FRAGMENT TEKSTU ::

--*--

Ach! Tegoroczne wakacje. Byłam na plenerze ilustratorów w Krasnobrodzie organizowanym przez Grażynę Szpyrę.
Zdarzało mi się wstawać o świcie żeby tropić mgiełki takie jak ta.
 |
Sarenka myk! |
Kąpieli chlorofilowych zażywałam i w południe
 |
fot. Ola Michalska Szwagierczak |
...i popołudniami.
 |
fot..Hanna Grodzka Nowak |
Widzieliśmy opuszczony cmentarz w Radrużu. Piękna cerkiew zachowała się dzięki temu, że przez lata była w pasie przygranicznym, na teren którego nie mieli wstępu cywile.
Rany polsko-ukraińskie bolą tam do dziś.
Autorka zdjęcia( jej też, 3 poniższe foty) Ola Michalska Szwagierczak twierdzi że wyszłam tu prze- ślicz- nie, ja że wyglądam na kogoś, kto ma ochotę zjeść pierwszą żywą istotę, która przejdzie pod wieżą .
a tu jeszcze jedna cerkiew napotkana po drodze.
Paśliśmy się solowo i w grupach
ze szkicownikami i bez
kąpaliśmy się w 68632 odcieniach koloru zielonego
Śmy się tak artystycznie rozwijali że strach!
o proszę:
a zeszłoroczne miody naszych krasnobrodzkich warsztatów, można zobaczyć
>>>TU
Był też wernisaż , a jakże; .
Od lewej:
Piotr Fąfrowicz, Jola Marcolla,
Maria Ekier,
Hania Grodzka Nowak,
Krysia Michałowska, za nią
Ola Michalska Szwagierczak, Maestro
Józef Wilkoń, mła,
Ania Sędziwy,
Mikołaj Kamler, organizatorka naszych warsztatów, animatorka kultury, twórczyni kolekcji ilustracji w zamojskim BWA- Grażyna Szpyra,
Artur Gołębiowski,
Zuzia Orlińska, Burmistrz Krasnobrodu Kazimierz Misztal, Szefowa Krasnobrodzkiego Domu Kultury Mariola Czapla,
Boguś Orliński i Wice Burmistrz Janusz Oś.
 |
fot. Małgorzata Gołębiowska |
Przekazaliśmy zilustrowane przez nas książki dla miejscowej biblioteki.
Na finał pleneru przybył też Pan Sierotka z własnoręcznie upieczoną szarlotką. Mniam.
Byliśmy przez chwilę w Zamościu
opodal kamienicy w której mieszkał Leśmian...
...Pan Marek primo voto Sierotka strzelił mi takie fajne zdjęcie.
A potem pojechaliśmy sobie z Panem Markiem w góry. Pogórze, przedgórze, jak zwał tak zwał , w każdym razie daleko od turystycznych szlaków i biletowanych miejsc wstępu jaki oferują tabunom Parki Krajobrazowe.
Jak najdalej od Babilonu zwanego Zakopanem.

--*--

[Fragment zbioru danych]
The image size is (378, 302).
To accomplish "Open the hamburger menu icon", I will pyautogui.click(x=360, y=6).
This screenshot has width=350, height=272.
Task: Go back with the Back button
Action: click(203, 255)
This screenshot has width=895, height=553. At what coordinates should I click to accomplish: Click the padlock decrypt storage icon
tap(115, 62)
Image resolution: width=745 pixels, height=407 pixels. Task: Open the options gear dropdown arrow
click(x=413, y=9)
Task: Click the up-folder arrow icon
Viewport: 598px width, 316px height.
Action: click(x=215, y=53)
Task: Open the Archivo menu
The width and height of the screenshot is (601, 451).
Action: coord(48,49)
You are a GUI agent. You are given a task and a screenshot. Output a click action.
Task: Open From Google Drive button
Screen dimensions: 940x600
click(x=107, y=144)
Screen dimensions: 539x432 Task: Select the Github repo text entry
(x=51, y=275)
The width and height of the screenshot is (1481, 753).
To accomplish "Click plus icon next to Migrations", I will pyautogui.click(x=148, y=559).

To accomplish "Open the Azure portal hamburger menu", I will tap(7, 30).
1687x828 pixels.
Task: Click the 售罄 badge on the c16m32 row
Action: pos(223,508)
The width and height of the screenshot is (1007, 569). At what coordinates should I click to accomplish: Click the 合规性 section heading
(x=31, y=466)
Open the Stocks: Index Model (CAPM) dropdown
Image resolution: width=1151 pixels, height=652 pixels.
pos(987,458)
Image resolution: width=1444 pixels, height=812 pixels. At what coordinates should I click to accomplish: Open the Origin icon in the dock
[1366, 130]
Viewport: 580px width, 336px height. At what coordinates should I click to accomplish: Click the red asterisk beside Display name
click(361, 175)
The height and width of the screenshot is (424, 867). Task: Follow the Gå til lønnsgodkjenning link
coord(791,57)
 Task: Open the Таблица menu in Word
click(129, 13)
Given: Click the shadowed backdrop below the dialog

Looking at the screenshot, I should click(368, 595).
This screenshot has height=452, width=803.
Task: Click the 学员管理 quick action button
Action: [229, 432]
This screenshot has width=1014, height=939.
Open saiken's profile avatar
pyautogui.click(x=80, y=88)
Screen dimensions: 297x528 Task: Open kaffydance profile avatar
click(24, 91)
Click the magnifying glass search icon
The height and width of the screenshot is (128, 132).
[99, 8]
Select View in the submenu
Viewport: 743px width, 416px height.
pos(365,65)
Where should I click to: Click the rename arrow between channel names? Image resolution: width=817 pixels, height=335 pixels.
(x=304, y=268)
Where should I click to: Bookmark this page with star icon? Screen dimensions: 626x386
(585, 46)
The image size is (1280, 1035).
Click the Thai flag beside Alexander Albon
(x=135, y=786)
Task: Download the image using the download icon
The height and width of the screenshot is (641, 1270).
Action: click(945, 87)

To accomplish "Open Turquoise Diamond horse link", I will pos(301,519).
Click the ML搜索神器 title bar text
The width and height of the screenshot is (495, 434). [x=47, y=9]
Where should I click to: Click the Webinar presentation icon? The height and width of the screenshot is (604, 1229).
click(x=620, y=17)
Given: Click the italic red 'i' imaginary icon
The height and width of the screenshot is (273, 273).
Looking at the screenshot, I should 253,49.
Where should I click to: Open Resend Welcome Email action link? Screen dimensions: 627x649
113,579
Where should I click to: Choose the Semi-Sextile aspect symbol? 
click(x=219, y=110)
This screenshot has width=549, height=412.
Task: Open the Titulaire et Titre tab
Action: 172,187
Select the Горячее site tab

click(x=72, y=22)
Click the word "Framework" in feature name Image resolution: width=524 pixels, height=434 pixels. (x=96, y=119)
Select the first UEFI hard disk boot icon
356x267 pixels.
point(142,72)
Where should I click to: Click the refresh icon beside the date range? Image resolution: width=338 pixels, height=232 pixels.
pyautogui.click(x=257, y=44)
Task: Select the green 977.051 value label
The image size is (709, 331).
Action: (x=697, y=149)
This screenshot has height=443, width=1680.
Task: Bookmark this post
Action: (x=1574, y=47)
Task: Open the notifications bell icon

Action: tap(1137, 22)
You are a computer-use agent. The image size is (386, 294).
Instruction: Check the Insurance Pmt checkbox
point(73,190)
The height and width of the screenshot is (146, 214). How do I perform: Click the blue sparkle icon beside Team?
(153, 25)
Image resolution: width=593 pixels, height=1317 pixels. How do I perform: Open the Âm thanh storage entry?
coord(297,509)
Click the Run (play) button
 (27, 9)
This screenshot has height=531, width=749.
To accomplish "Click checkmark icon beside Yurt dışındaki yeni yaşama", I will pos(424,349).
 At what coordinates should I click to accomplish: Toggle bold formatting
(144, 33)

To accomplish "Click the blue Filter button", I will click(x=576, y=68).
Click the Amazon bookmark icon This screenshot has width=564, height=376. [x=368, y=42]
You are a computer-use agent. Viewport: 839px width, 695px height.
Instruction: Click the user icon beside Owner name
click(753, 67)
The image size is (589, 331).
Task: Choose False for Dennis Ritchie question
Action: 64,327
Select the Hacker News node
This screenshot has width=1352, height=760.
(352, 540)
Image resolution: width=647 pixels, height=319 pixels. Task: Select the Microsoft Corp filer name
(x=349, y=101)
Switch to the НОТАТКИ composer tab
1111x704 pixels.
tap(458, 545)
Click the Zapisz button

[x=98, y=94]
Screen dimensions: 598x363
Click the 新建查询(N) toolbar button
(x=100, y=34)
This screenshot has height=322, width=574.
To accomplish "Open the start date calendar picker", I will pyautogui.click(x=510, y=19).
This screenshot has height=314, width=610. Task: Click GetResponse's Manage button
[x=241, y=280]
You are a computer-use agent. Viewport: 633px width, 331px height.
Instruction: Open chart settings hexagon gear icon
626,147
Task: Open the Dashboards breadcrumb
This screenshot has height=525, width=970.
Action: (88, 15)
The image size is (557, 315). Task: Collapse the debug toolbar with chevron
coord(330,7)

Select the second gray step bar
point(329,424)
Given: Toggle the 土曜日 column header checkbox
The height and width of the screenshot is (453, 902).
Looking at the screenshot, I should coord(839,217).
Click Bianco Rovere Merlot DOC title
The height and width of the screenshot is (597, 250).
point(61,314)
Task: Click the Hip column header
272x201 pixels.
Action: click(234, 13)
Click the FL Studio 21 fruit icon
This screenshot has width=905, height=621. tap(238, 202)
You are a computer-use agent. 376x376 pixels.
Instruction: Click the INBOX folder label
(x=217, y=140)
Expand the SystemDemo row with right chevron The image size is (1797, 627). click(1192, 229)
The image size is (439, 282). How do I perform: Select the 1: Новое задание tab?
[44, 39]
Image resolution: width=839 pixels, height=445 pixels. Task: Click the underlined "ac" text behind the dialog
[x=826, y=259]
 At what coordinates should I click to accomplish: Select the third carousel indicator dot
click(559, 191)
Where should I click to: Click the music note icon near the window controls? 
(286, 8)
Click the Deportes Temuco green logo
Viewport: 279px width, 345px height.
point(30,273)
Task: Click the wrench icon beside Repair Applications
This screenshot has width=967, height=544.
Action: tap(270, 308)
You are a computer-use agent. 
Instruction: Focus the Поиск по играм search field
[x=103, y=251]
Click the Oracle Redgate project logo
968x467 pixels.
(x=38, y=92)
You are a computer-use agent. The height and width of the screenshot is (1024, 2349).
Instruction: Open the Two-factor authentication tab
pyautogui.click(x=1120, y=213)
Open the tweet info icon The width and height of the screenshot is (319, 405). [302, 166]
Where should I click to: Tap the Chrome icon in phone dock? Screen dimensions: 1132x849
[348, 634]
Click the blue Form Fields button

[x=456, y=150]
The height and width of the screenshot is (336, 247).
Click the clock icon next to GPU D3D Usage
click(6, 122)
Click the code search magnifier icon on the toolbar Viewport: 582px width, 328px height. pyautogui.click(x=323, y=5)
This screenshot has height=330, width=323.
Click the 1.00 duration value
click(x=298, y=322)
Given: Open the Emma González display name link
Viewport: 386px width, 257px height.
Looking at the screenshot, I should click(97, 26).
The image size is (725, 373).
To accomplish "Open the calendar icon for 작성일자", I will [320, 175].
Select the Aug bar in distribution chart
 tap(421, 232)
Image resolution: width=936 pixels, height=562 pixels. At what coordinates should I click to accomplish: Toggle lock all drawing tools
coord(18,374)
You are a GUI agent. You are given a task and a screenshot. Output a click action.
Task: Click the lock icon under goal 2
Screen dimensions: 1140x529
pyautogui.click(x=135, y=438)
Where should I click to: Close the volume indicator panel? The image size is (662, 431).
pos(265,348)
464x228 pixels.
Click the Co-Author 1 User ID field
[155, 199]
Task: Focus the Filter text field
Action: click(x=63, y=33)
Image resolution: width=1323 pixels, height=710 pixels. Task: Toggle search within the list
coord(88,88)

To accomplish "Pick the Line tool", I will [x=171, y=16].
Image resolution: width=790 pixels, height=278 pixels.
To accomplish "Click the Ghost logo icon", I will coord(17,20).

--*--

ZADANIA DO WYKONANIA ::
1) Odpowiedz krótko na pytania dotyczące wpisu o plenerze w Krasnobrodzie:
(a) Kto organizował plener ilustratorów w Krasnobrodzie?
(b) Dzięki czemu zachowała się cerkiew w Radrużu?
(c) Z czym Pan Sierotka przybył na finał pleneru?
2) Dopisz ciąg dalszy wpisu o plenerze w Krasnobrodzie, zaczynając od miejsca po jego ostatnim zdaniu.

ODPOWIEDZI DO ZADAŃ ::
1)
(a) Grażyna Szpyra.
(b) Dzięki temu, że przez lata była w pasie przygranicznym, na którego teren nie mieli wstępu cywile.
(c) Z własnoręcznie upieczoną szarlotką.

2)
Podhale. Tutejszy lud nie przestaje mnie fascynować.
Domy buduje z płyt prefabrykowanych, okleja sajdingiem w kształcie bali.
Ceraty udają płótno, laminat drewno, a stylon koronki.
Dom najlepiej postawić tak, żeby z balkonu mieć widok na somsiada a nie na góry.
W ogródkach arie na tuje i kostkę bauma.
Siano kisi się w workach plastikowych:
co pozwala zrezygnować ze stodół i postawić kolejnego 3 kondygnacyjnego gargamela do dojenia turystów. Część z nich (gargameli a nie wydojonych turystów) stoi opuszczona od lat.
Do ślicznych drewnianych kapliczek wstawia Lud gipsowe, sklepowe figurki.
Ale bywają oryginalne wyjątki:
 |
Kapliczka z Beskidu Wyspowego.To chyba różaniec... |
Na niedzielnej Mszy były chrzciny, rozczuliły mnie stroje, dziewczynka miała haftowaną szatkę, a chłopiec mini porcięta.
Kruca bomba- piknie tu jest!
Snopki suszącego się siana to coraz rzadszy widok na Podhalu.
Właściwie widuje się je tylko w miejscach gdzie trudno wjechać maszynie. Najwyraźniej problem ze sznurkiem do snopowiązałek nie został rozwiązany w latach siedemdziesiątych, ale od czego kreatywność i rajty w rozmiarze XXL?
Każdy lokal gastronomiczny serwuje kuchnię regionalną. Góralskość osiąga się dodając oscypek do wszystkiego i tak mamy pizzę po góralsku, kebab zbójnicki, kotlet gazdy itd.
W knajpie obowiązkowo włączony telewizor lub/i upiorne disco z taśmy albo na żywo - klasyczne skrzypeczkowe motywy ugarnirowane majteczkami w kropeczki i ciepłym wiatrem i twoimi łoczami dziiiewwwcyyyno.
W okienkach stylonowe wariacje na temat ludowszczyzny udrapowane na styl pałacowy. W karczmie na Olczy i sztuczny strumyczek i plastikową sarenkę się znajdzie.
Kiedy oczadziały tlenem turysta zaczyna rozpływać się nad urodą świata, ciszą i harmonią sfer, zaraz go minie ekstatycznie popiardując jakiś młodzian na moturze bez tłumika, albo w chmurze kurzu i spalin przejdzie gazik z napędem na pierdyliard kół. Albo ryczący quad.
A i tak na pewno tu wrócę. Syndrom Podhalańsko- Sztokholmski.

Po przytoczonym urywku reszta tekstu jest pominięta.